(Stored items)
⁂

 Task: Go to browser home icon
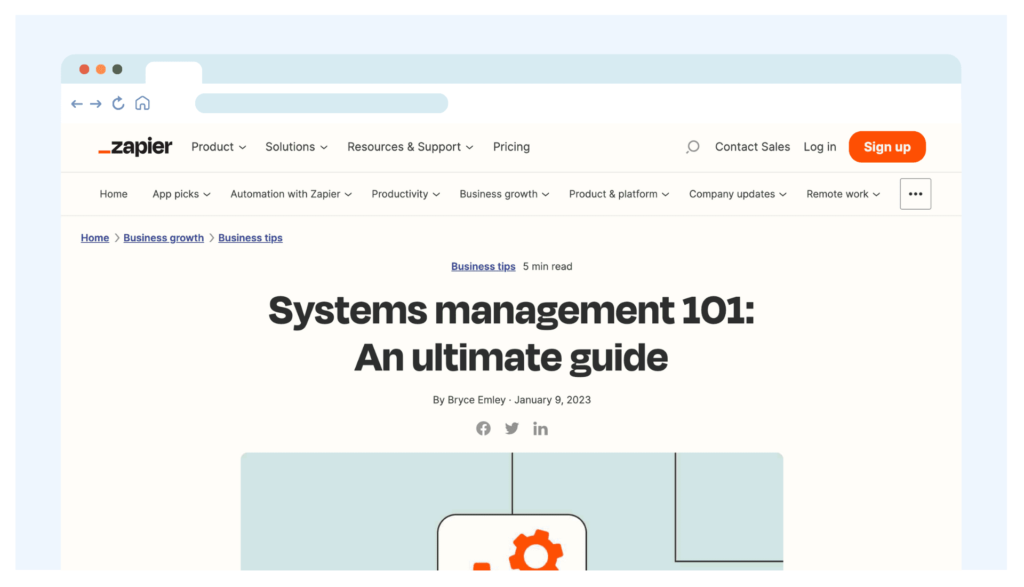(x=142, y=103)
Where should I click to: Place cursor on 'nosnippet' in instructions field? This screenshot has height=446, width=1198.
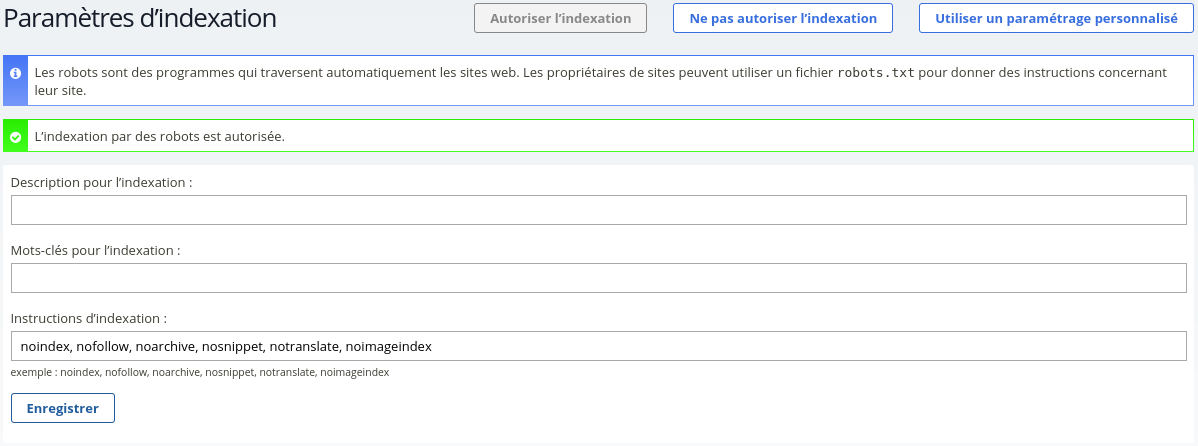coord(232,346)
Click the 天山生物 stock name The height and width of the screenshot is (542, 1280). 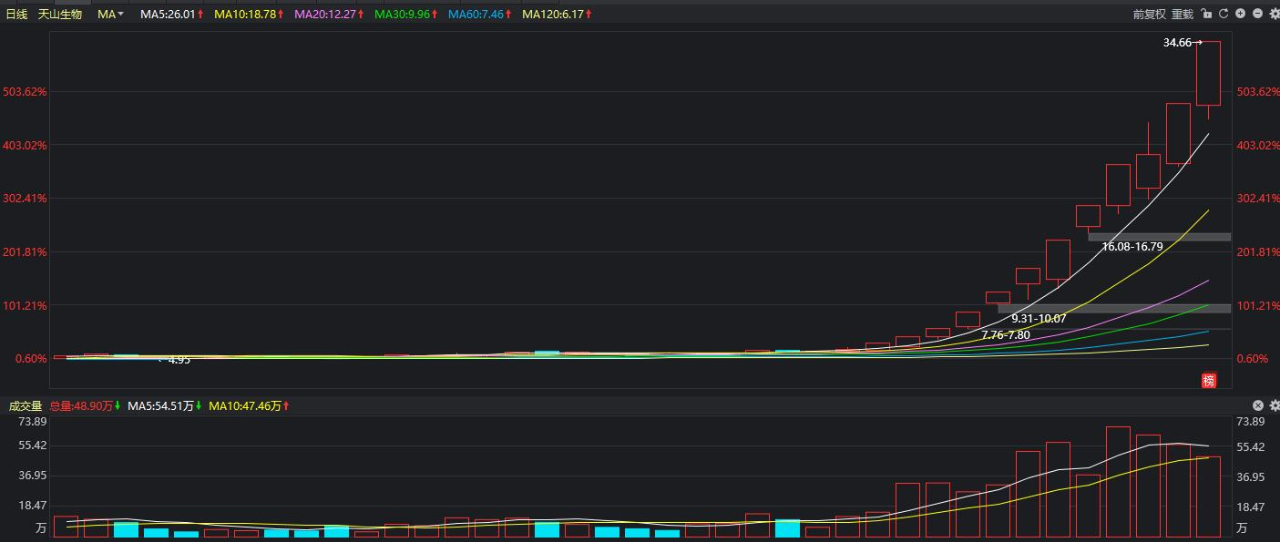pyautogui.click(x=60, y=14)
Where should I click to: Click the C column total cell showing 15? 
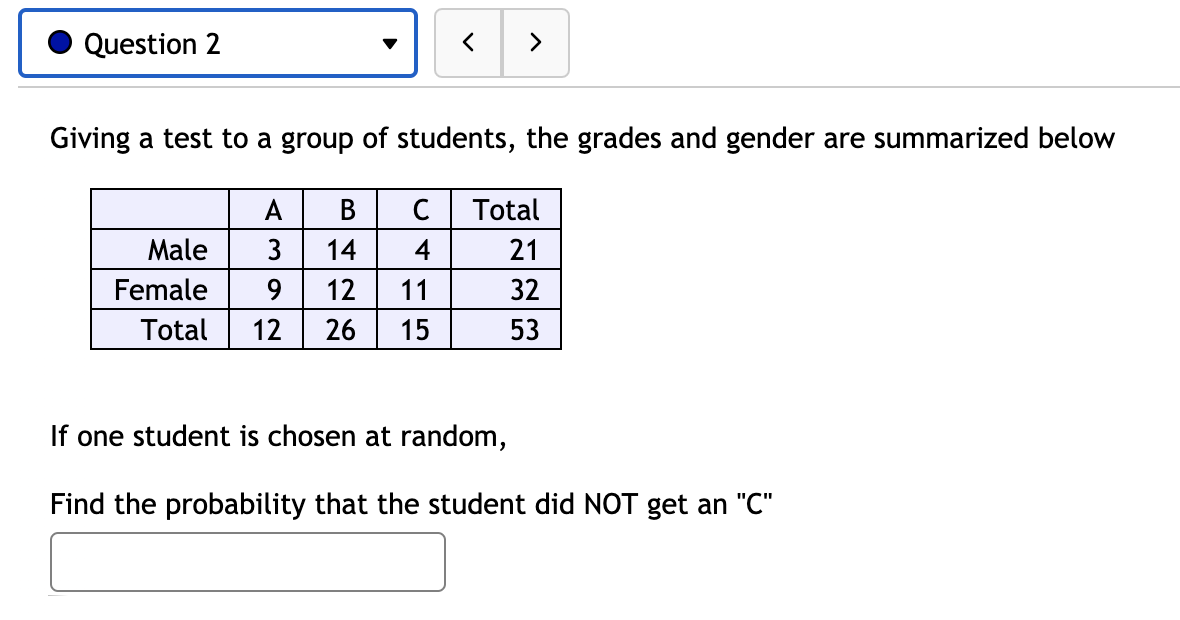[x=414, y=330]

⁂

§ **What the task requires**
Once you find the line that contains "Where should I click to: Click", reproduce it and every line after it through the end of the entries above, exactly as written, with no pictures.

§ **Written solution**
Where should I click to: Click the C column total cell showing 15? 
[x=414, y=330]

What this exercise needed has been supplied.